Showing posts with label conversations. Show all posts
Showing posts with label conversations. Show all posts

Saturday, January 24, 2015

The Importance of Simple Communication in Group Development

Group interaction and discussion has an important function in socializing and creating networks of people. When interaction is present groups begin to form around important core shared beliefs and values. Sometimes these groups are formed with a very specific purpose like product development or they are more general directed such as political parties. All groups follow similar patterns as all first start with a discussion.

Society is a group that develops off of the conversations that people partake. Whether you are discussing a group of friends, workplace or a nation, at the very core of its identity are the shared ideas and beliefs among its people. Groups that discuss and communicate begin to create agreement around shared values that form their identity. Separated groups form their own identity.

One of the first things we should understand about group discussions is that not everything that is said has value for education or research. Most information discussed is shared information while very little is unique (Reimer, et. al., 2010). People seem to engage more in social necessities than actual meaningful discussion. 

This could infer that informal groups are more for social purposes than product groups. The same could be said even for voluntary groups around hobbies and other life events. Most people repeat shared information because it helps solidify the group. It is a way of interrelating with one another and finding a place.

Group discussion is not passive enough though much of the information passed among group members is social by nature it has the goal of understanding each other and finding an order among events. It becomes a process socialization that offers familiarity of thought and concerted action.

When people are together longer than a short period of time they will move through stages until new rules are adopted. Usually there is also someone(s) that come to lead that group through the quality of their discussion and charisma. Once rules and norms are developed the group becomes goal directed in its behavior and more functional than informal groups.

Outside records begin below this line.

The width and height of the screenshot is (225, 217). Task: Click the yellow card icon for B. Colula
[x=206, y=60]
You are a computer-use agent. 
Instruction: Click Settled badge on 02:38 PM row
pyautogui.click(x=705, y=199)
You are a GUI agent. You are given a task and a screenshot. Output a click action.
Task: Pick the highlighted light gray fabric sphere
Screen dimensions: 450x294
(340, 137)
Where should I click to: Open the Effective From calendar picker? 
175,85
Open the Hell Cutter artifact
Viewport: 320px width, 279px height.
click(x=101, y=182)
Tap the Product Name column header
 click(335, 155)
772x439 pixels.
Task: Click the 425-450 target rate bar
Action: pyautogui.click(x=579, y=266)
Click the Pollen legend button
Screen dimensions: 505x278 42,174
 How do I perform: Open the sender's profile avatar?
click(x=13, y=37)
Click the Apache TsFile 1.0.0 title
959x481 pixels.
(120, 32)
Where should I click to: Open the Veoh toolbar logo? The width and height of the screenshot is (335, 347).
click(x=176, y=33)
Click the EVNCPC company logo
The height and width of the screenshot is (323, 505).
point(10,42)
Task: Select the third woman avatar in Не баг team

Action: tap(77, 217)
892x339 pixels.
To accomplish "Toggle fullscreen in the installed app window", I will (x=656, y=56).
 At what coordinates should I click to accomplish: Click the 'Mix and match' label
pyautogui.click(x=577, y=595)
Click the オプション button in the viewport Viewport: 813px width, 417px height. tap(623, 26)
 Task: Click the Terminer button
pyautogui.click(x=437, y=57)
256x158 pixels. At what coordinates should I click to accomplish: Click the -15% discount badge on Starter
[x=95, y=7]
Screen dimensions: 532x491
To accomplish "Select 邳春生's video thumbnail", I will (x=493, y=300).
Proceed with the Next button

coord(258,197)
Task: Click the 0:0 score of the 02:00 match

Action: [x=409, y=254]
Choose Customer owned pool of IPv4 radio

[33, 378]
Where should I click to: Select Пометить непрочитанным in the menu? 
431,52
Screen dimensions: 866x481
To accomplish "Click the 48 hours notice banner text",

When they develop a shared understanding, find a leader and have direction the maintenance of such groups becomes easier. Each member already knows the value systems, can express their needs in the group, and can receive support from the group. Steering group beliefs through influencing the conversation during the storming stage leads its lasting impact on its identity.
Reimer, T., Reimer, A. & Czienskowski, U. (2010). Decision-making a groups attenuate the discussion bias in favor of shared information: a meta-analysis. Communication Monographs, 77 (1).

Wednesday, December 17, 2014

Learning the Art of Negotiation

Negotiation is something we do every day of our lives but we may not be overtly aware of it. We often think of negotiating contracts, wages and other business related concepts but we also negotiate for many small things like household chores and car maintenance. Learning negotiation skills in college or through your own personal reading can make a large difference in helping you get what you want while not compromising your values.

American society doesn’t provide enough daily experience negotiating like you might find in Europe or other parts of the world. People that go to the grocery story may negotiate the price, find deals, and look for other ways to save money. Even though just about anything can be negotiated Americans don’t often see it this way; the stated price is the only price. This is partly the problem with a nation accustomed to large department stores.

Despite 66% of people trying to negotiate big ticket items in the past 6-months, negotiation skills are still underdeveloped (Carrell & Manchise, 2011). Colleges typically don’t teach negotiation skills within their curriculum. Occasionally the topic may be included in a broader communication course but these fail to provide even the fundamentals.

Americans do engage in teamwork negotiations during the course of their employment and education that provides them with entry level platforms for work. Business graduates often learn negotiation by engaging in group assignments that require them to interact and create terms with others (Lawrence, 2002). There are some limitations on this negotiation learning if they have not been provided a level of information that helps them reflect on their negotiation styles.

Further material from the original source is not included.